## WRITTEN TASK
Copy the rows from the start through the line with "The height and", including that line. Leave the pictures out of your copy.

--- start of RECORDS PROVIDED ---

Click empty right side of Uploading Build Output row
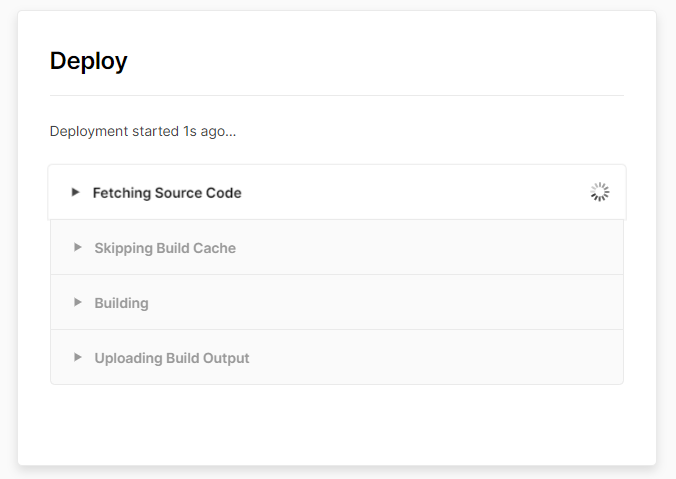The height and width of the screenshot is (479, 676). [450, 358]
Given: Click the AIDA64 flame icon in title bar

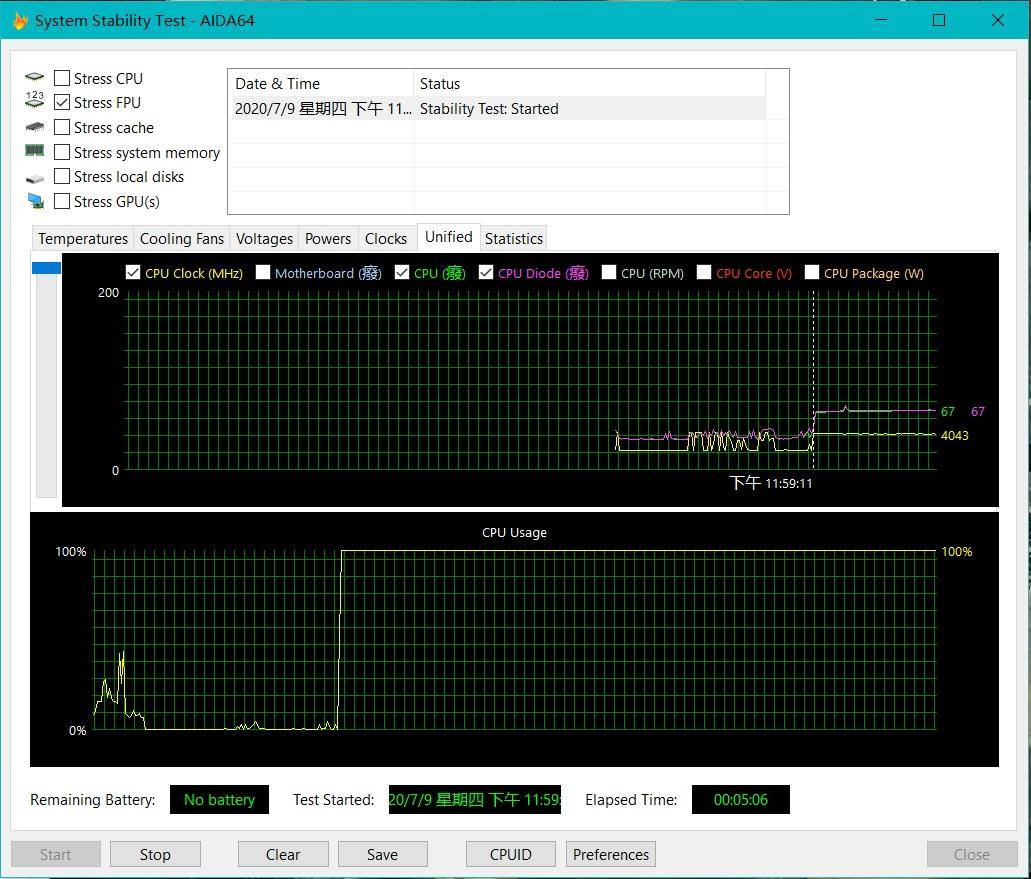Looking at the screenshot, I should [x=20, y=20].
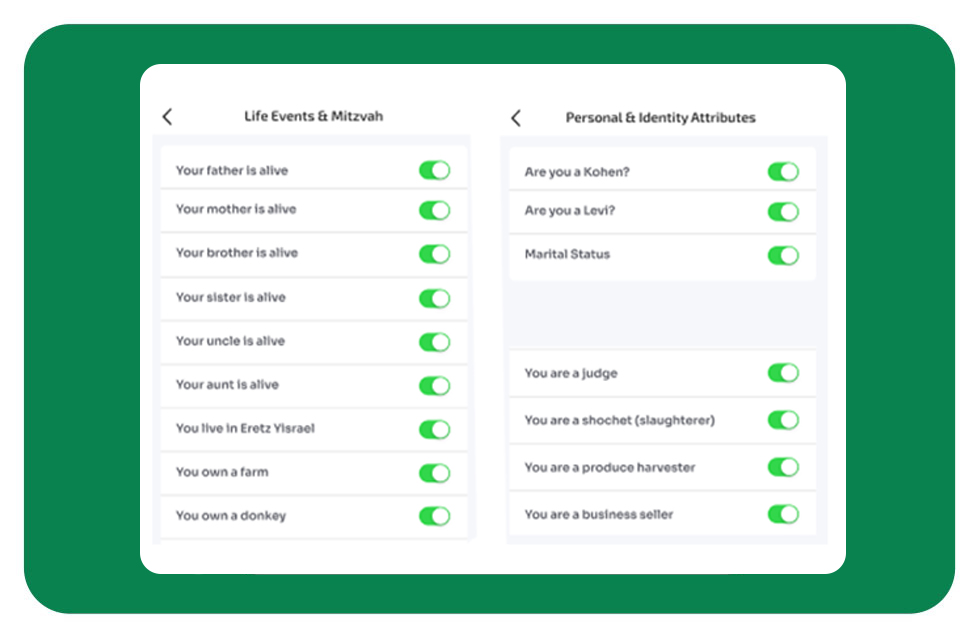Toggle 'You own a donkey' option
Image resolution: width=969 pixels, height=643 pixels.
[x=434, y=516]
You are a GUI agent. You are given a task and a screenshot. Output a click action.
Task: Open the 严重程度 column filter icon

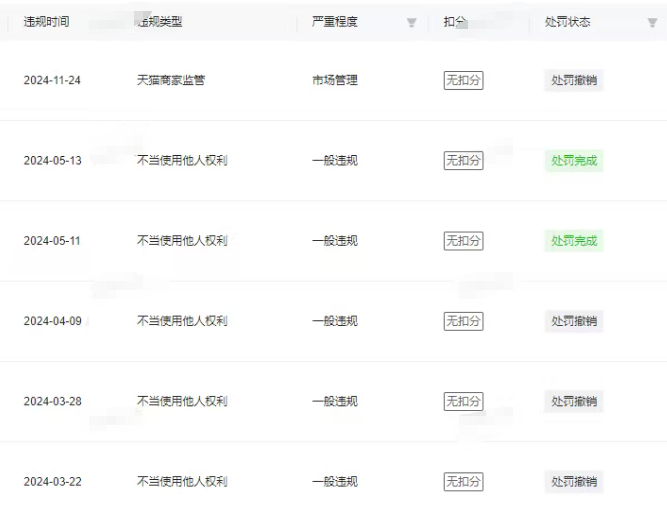[411, 23]
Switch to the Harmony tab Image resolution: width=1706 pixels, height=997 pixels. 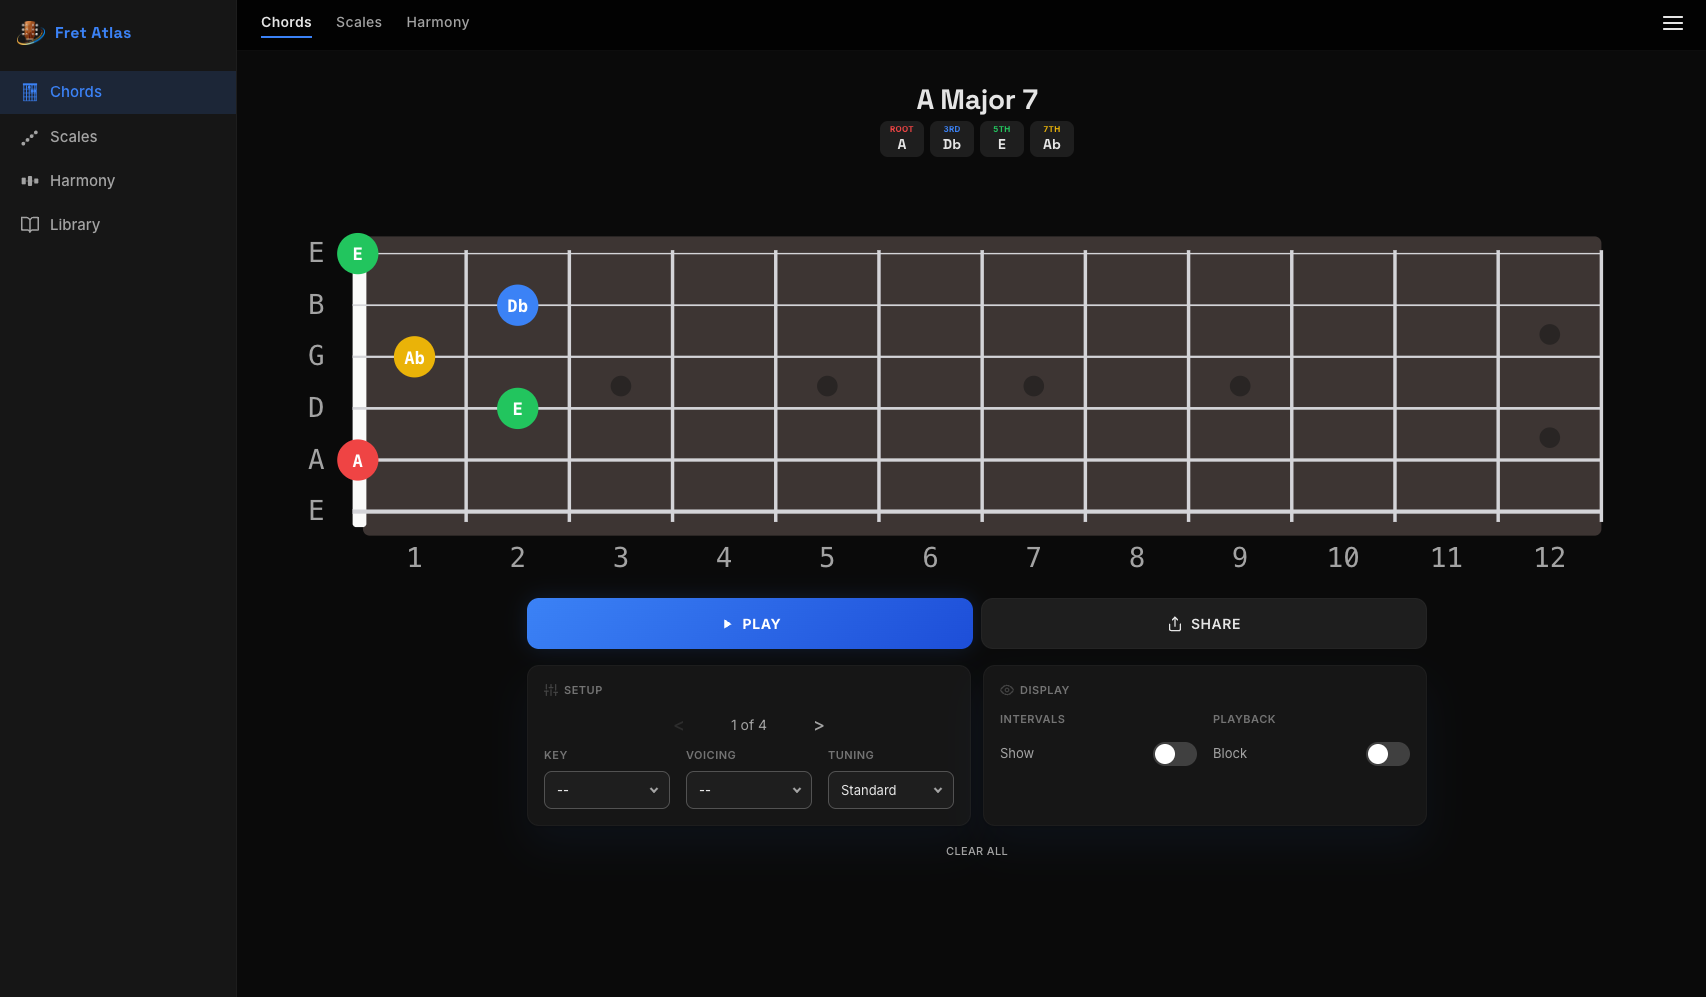[438, 22]
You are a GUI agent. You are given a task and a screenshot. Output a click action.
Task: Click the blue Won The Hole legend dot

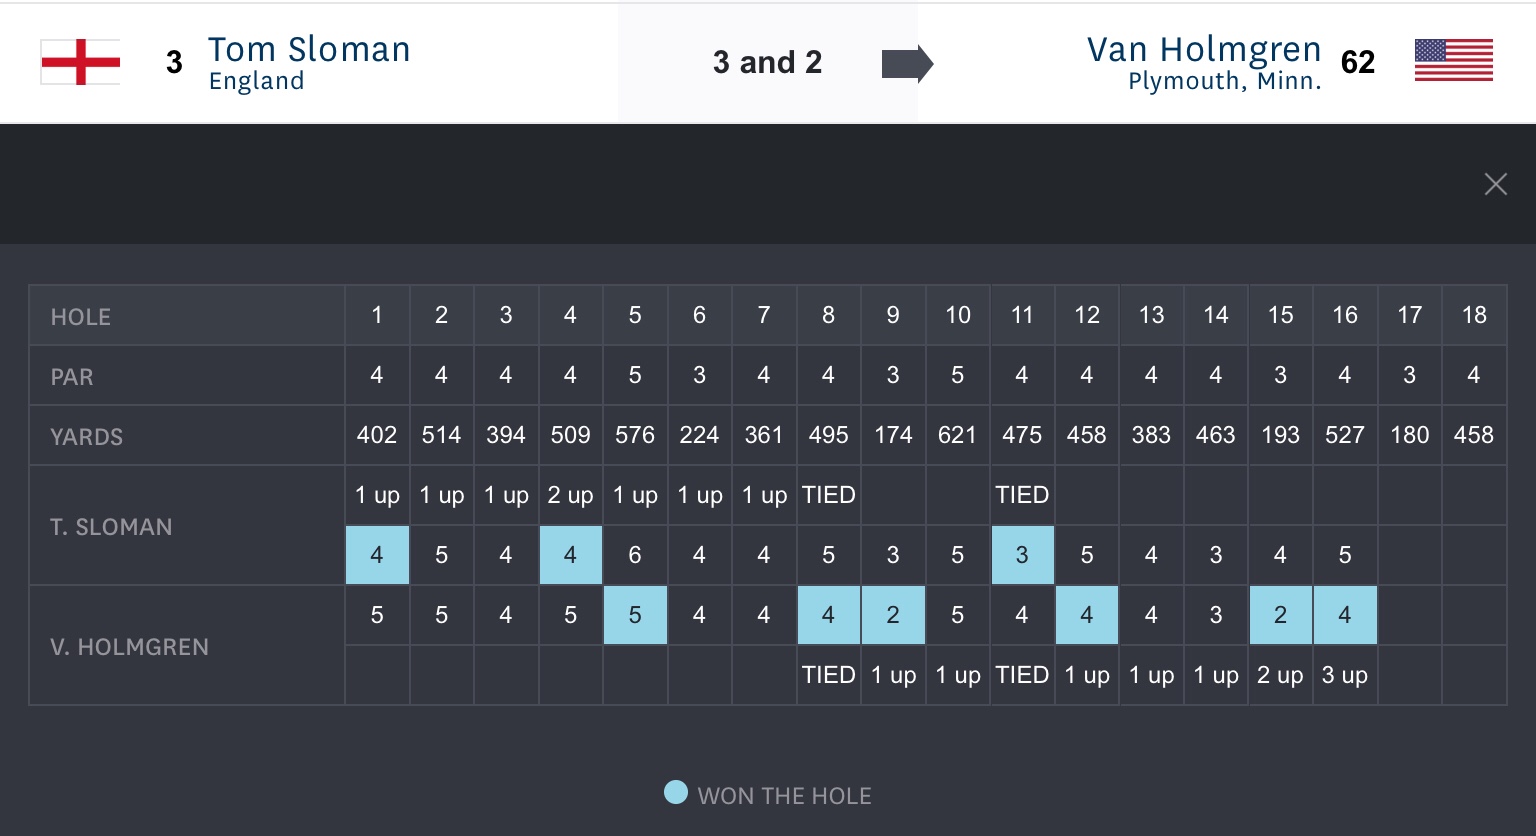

--- end of RECORDS PROVIDED ---

## ANSWER TO THIS TASK
Click empty right side of Uploading Build Output row
The height and width of the screenshot is (479, 676). [450, 358]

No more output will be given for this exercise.